Sample Processing and Handling
Pre-analytical variations in sample preparation can compromise the integrity of the circulating miRNAs and the accuracy of the quantification (Kroh et al. 2010; Mcdonald et al. 2011). Removal of all cellular components is an essential and crucial step, as measurements of circulating miRNAs can be confounded by the miR- NAs of haematopoietic cells (Duttagupta et al. 2011; Pritchard et al. 2012). The presence of residual platelets in these preparations is a concern. Platelet contamination may persist in using the standard laboratory protocol for plasma preparation, and hence additional steps of centrifugation are required to eliminate this cellular fraction. This modified protocol was shown to be effective even in samples stored for several years (Cheng et al. 2013).

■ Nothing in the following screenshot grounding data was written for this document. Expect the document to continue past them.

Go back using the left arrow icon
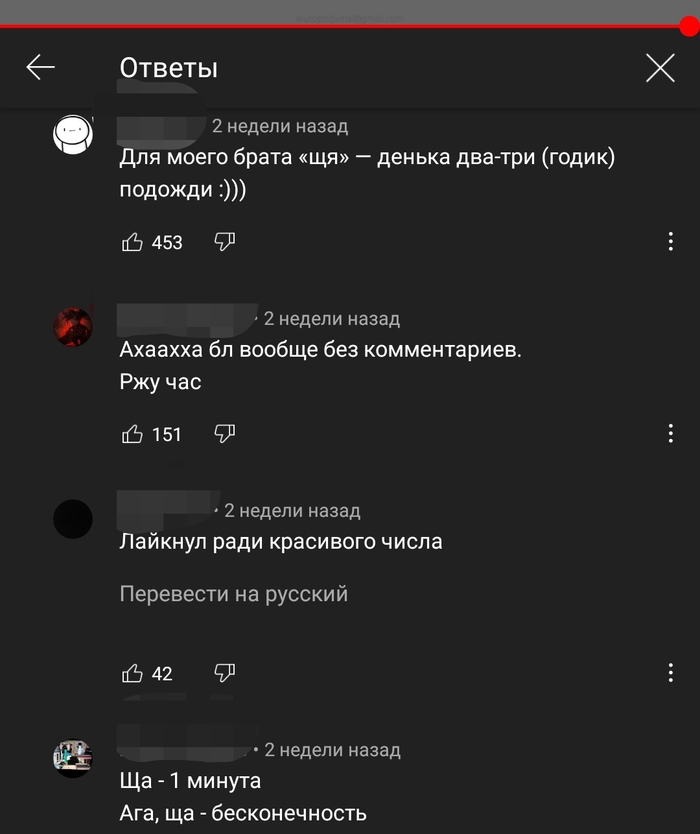700x834 pixels. point(40,67)
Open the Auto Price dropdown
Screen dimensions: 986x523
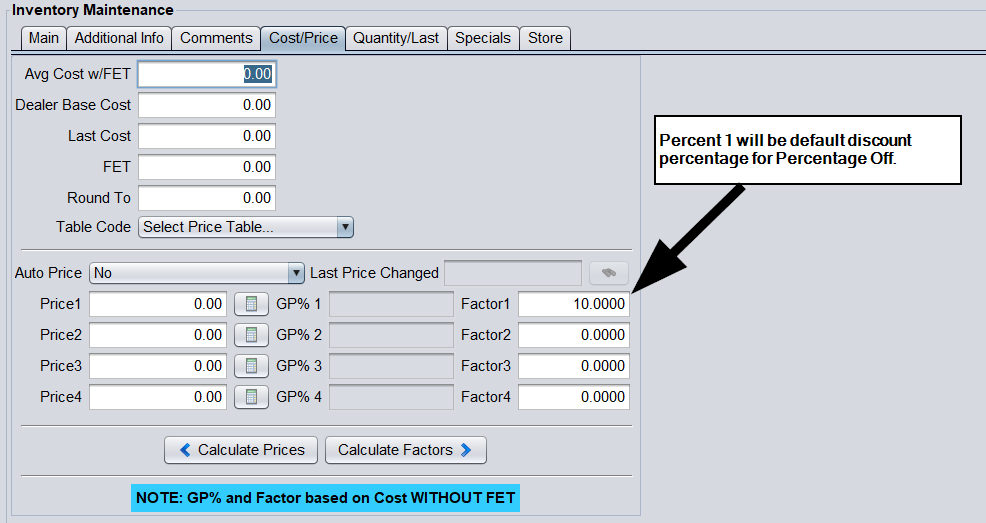tap(197, 273)
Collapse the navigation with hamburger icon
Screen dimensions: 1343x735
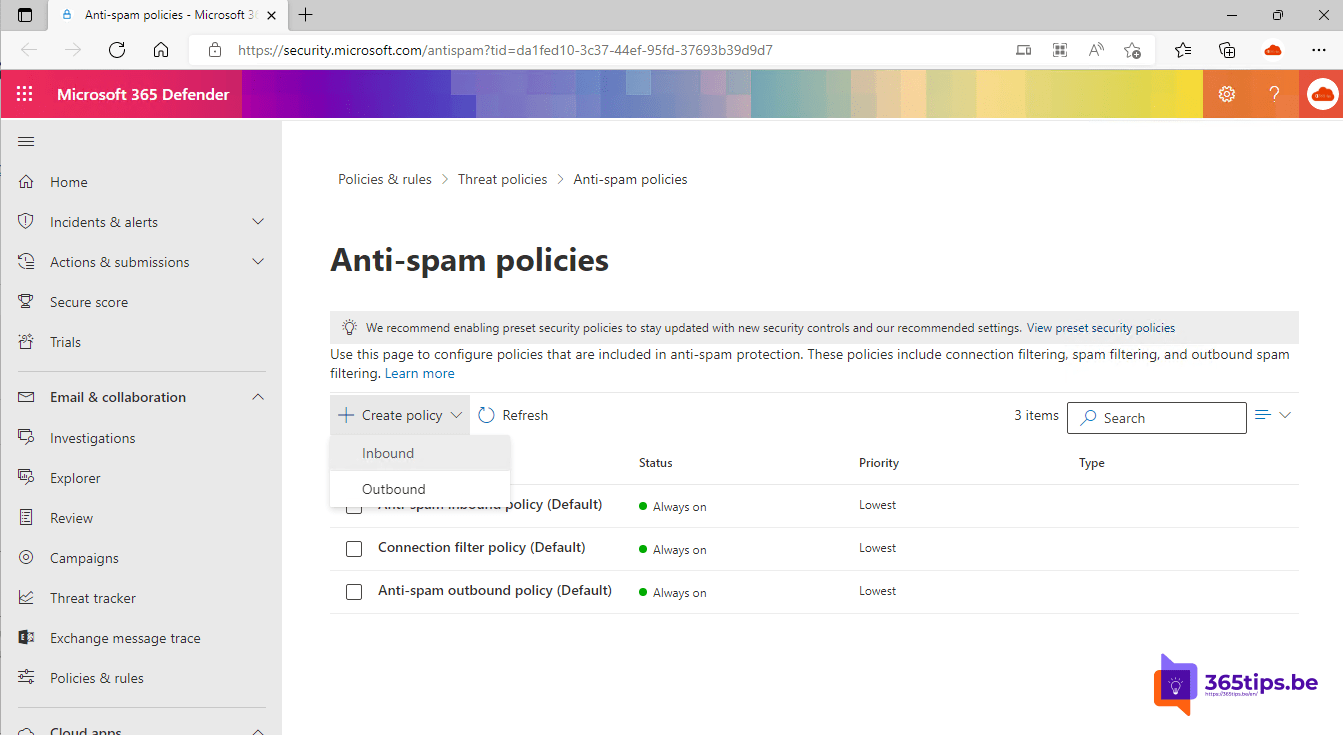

The choice of anticoagulant can also interfere with miRNA detection. Besides antiplatelet therapy (Cavarretta et al. 2013; De Boer et al. 2013; Kaudewitz et al. 2013; Willeit et al. 2013), intravenous administration of heparin is a confounding factor for miRNA measurements, in particular in patients with cardiovascular disease undergoing percutaneous interventions. Heparin is highly negatively charged and not removed during conventional RNA extraction. It has a dose-dependent inhibitory effect on polymerase chain reaction (PCR) in part due to its binding to magnesium ions (Garcia et al. 2002; Willems et al. 1993; Yokota et al. 1999). Detailed studies demonstrated that heparin has a more pronounced effect on the exogenous Caenorhabditis elegans (C. elegans) spike-in control compared to the endogenous miRNAs, suggesting that alternative ways of normalisation should be applied (Kaudewitz et al. 2013). Citrated or EDTA plasma preparations seem to be a better option, although the induction of haemolysis maybe a concern for citrated plasma (Cui et al. 2011). Apart from platelet activation, erythrocyte haemolysis is an issue, in particular for miRNAs like miR-16 and miR-451 that are highly expressed in red blood cells. Several studies have highlighted the good correlation between the degree of haemolysis and the abundance of these miRNAs in the circulation (Kirschner et al. 2011; Mcdonald et al. 2011).